Элизабет смотрела на танец со смесью изумления, оцепенения и смутного ужаса. Отпив щербет, она подумала, что он похож на масло для волос. На циновках у нее в ногах спали три бирманские девочки, положив головы на одну подушку, и их овальные личики напоминали кошачьи мордочки. А Флори говорил под музыку полушепотом на ухо Элизабет, комментируя танец.

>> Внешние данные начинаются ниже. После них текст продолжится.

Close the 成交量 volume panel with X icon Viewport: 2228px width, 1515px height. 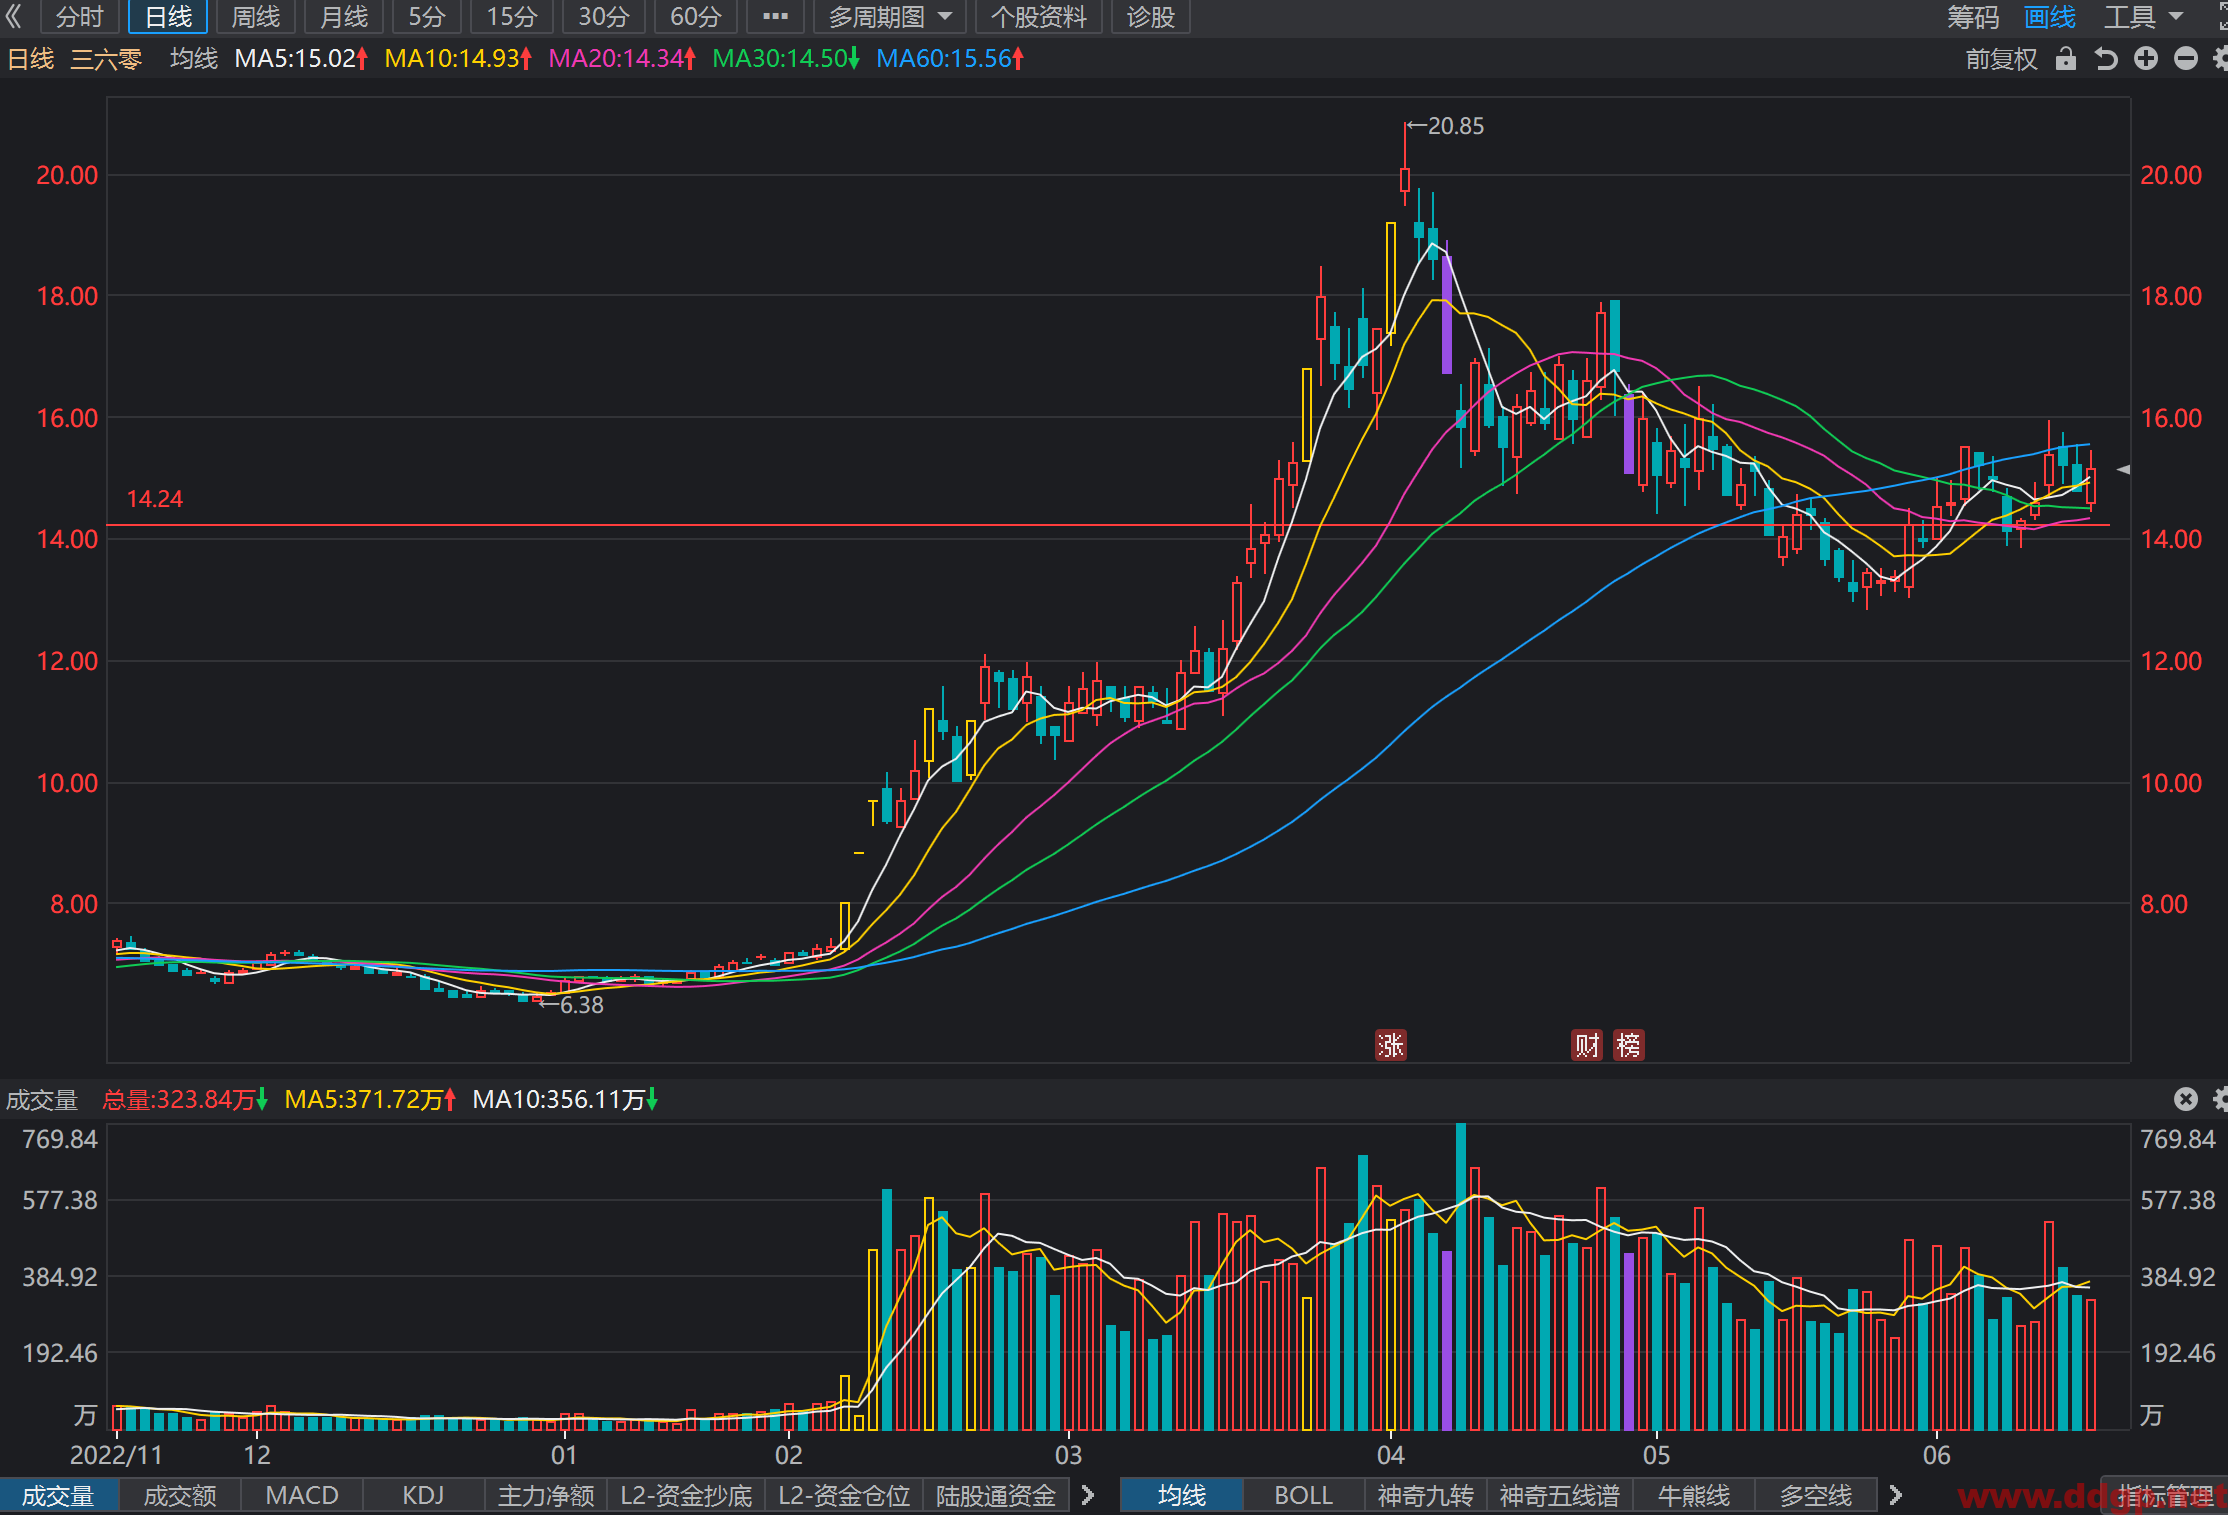2186,1099
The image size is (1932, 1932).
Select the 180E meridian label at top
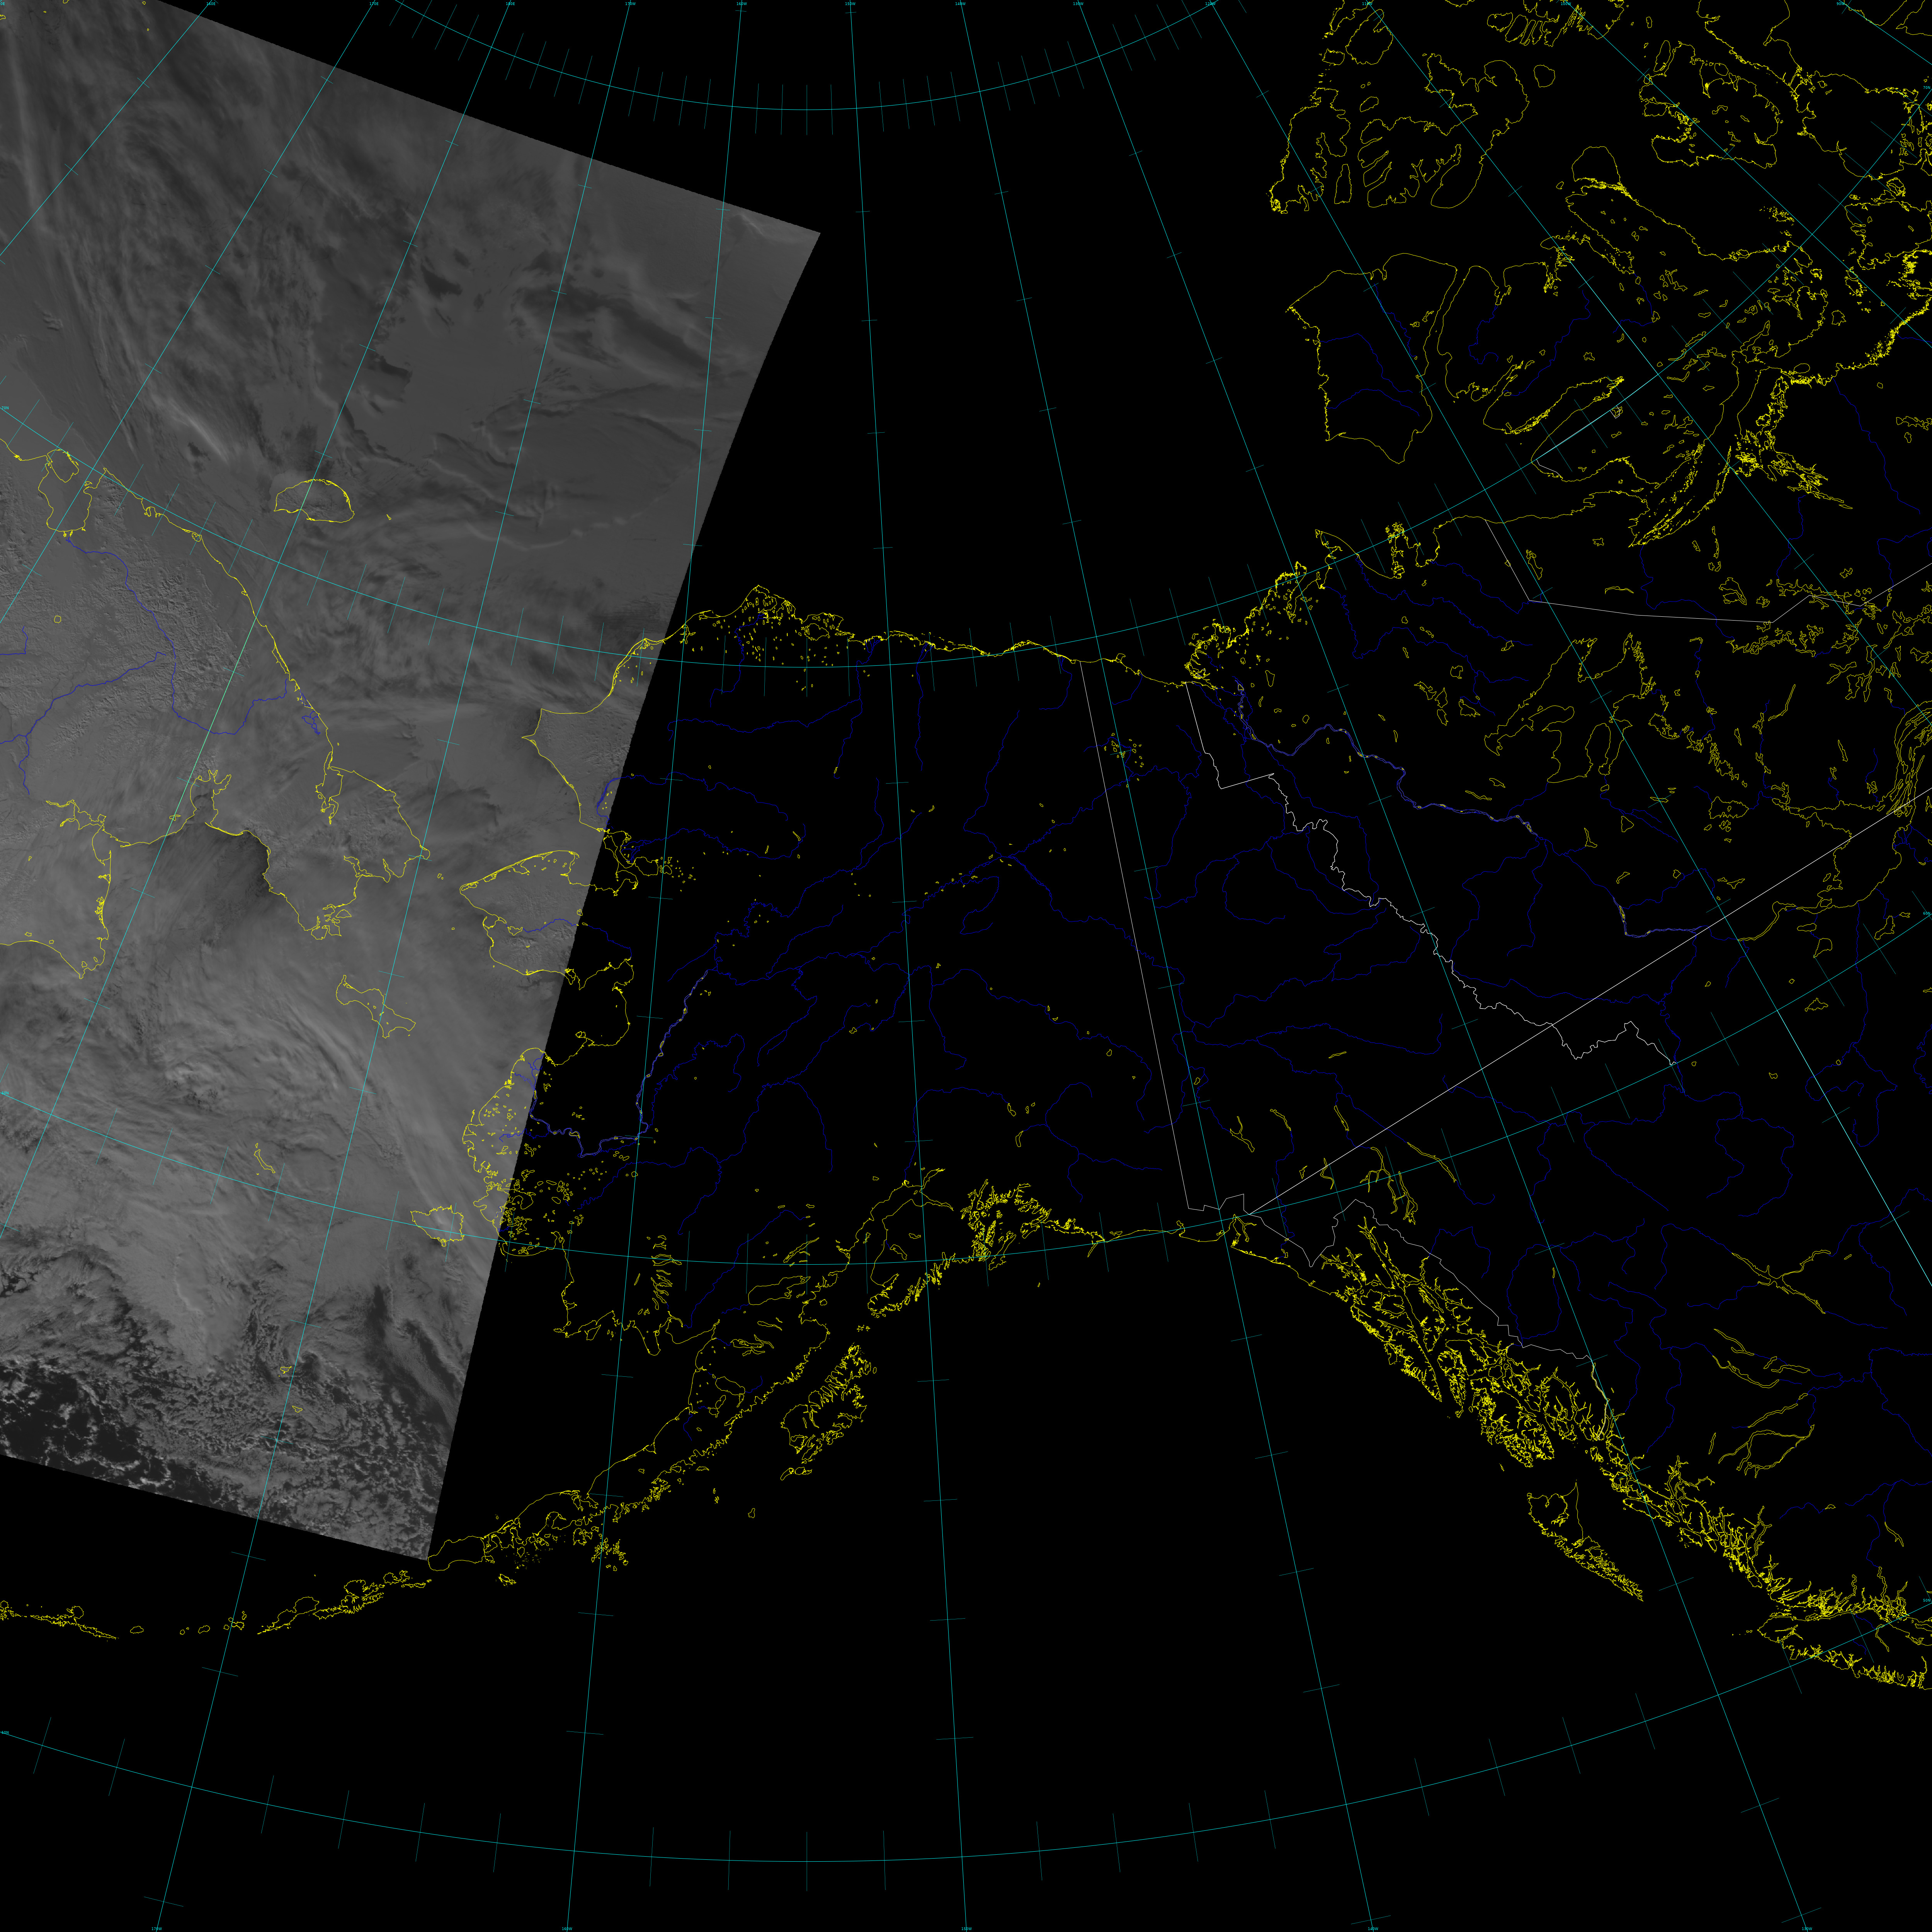click(510, 4)
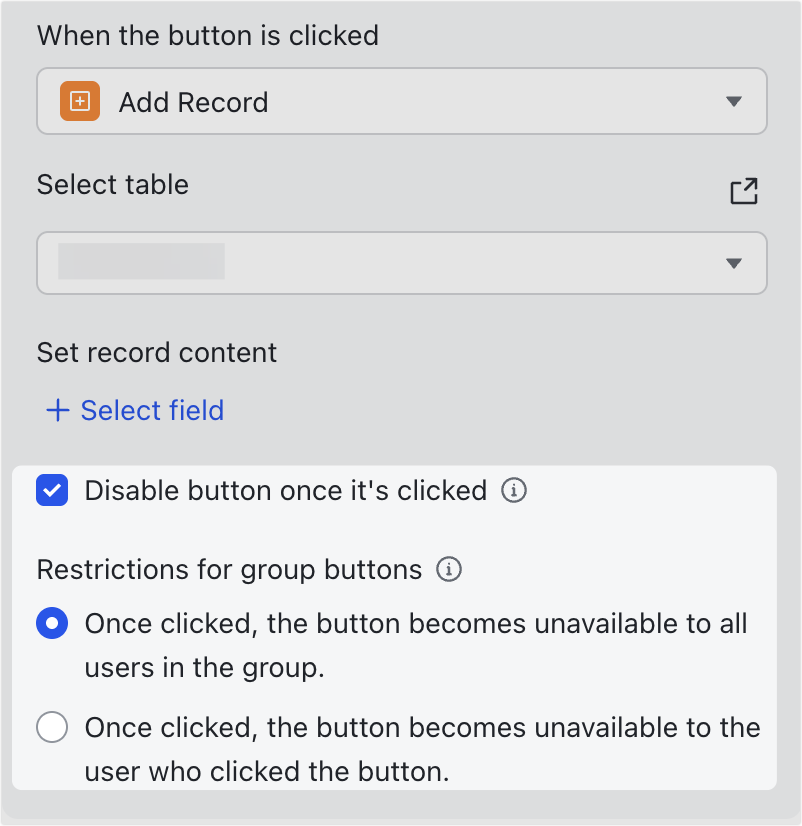The height and width of the screenshot is (826, 802).
Task: Click the "Restrictions for group buttons" heading
Action: point(229,570)
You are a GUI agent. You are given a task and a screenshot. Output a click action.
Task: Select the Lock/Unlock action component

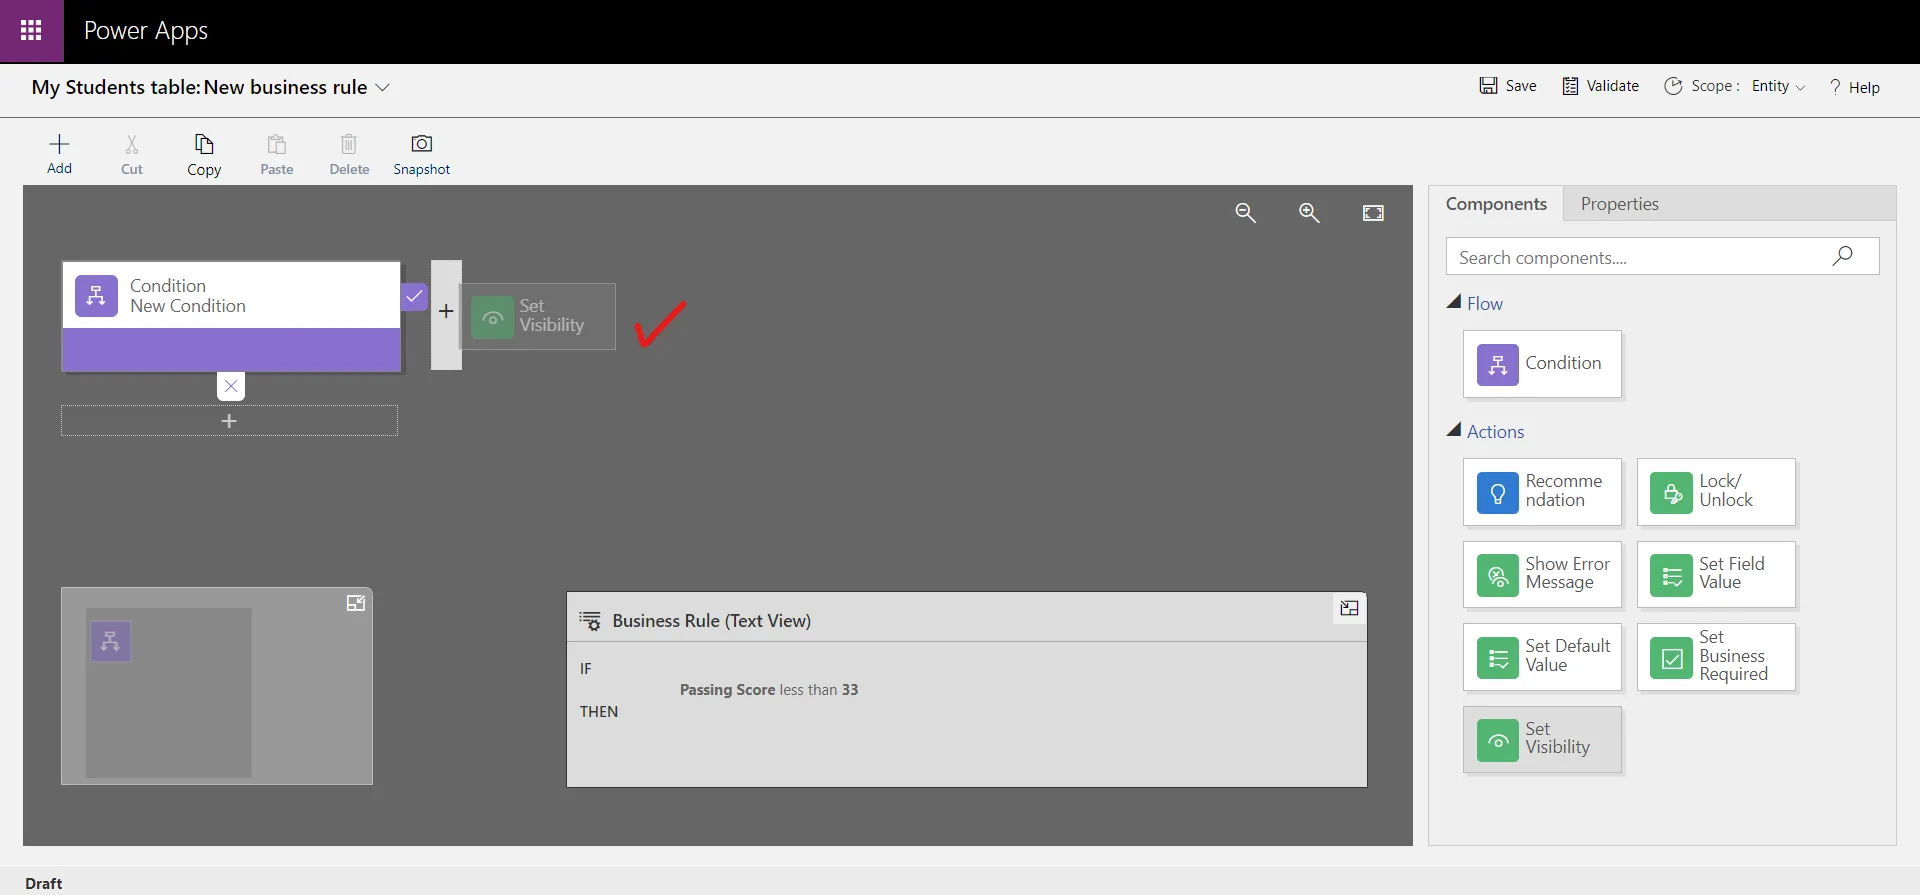1715,492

 Я знал, вам будет интересно, поэтому я и привел вас сюда. Вы читали книги, вращались в культурных кругах, вы не такая, как все мы здесь, несчастные дикари. Это достойно внимания, несмотря на всю вычурность, не правда ли? Только взгляните, как двигается эта девушка, взгляните, как она странно выгнулась вперед, словно марионетка, и как ее руки от локтей крутятся, словно кобры, готовые нанести удар. Это гротескно, даже уродливо, где-то намеренно уродливо. И в этом есть что-то зловещее. Во всех монголоидах есть нечто дьявольское. И все же, стоит хорошенько присмотреться, и увидишь, сколько в этом искусства, сколько веков культуры! Каждое движение, что совершает эта девушка, было отточено и передано через бесчисленные поколения. Стоит только хорошенько присмотреться к искусству этих восточных народов, и увидишь это культуру, простирающуюся в глубь веков, практически в неизменном виде, до начала времен, когда мы еще ходили в шкурах. Каким-то образом, неподдающимся определению, вся жизнь и дух Бирмы выражается в том, как эта девушка выкручивает руки. Смотришь на нее и видишь рисовые поля, деревни с тиковыми рощами, пагоды, лам в желтых робах, волов, плывущих по реке ранним утром, дворец Тибо

Музыка смолкла, и он резко замолчал. Были такие предметы (к ним относился и танец пуэ), которые побуждали его выражаться вычурно и сбивчиво; но теперь он осознал, что говорил, как герой романа, причем не самого хорошего. Он отвел взгляд. Элизабет слушала его в напряженном недоумении.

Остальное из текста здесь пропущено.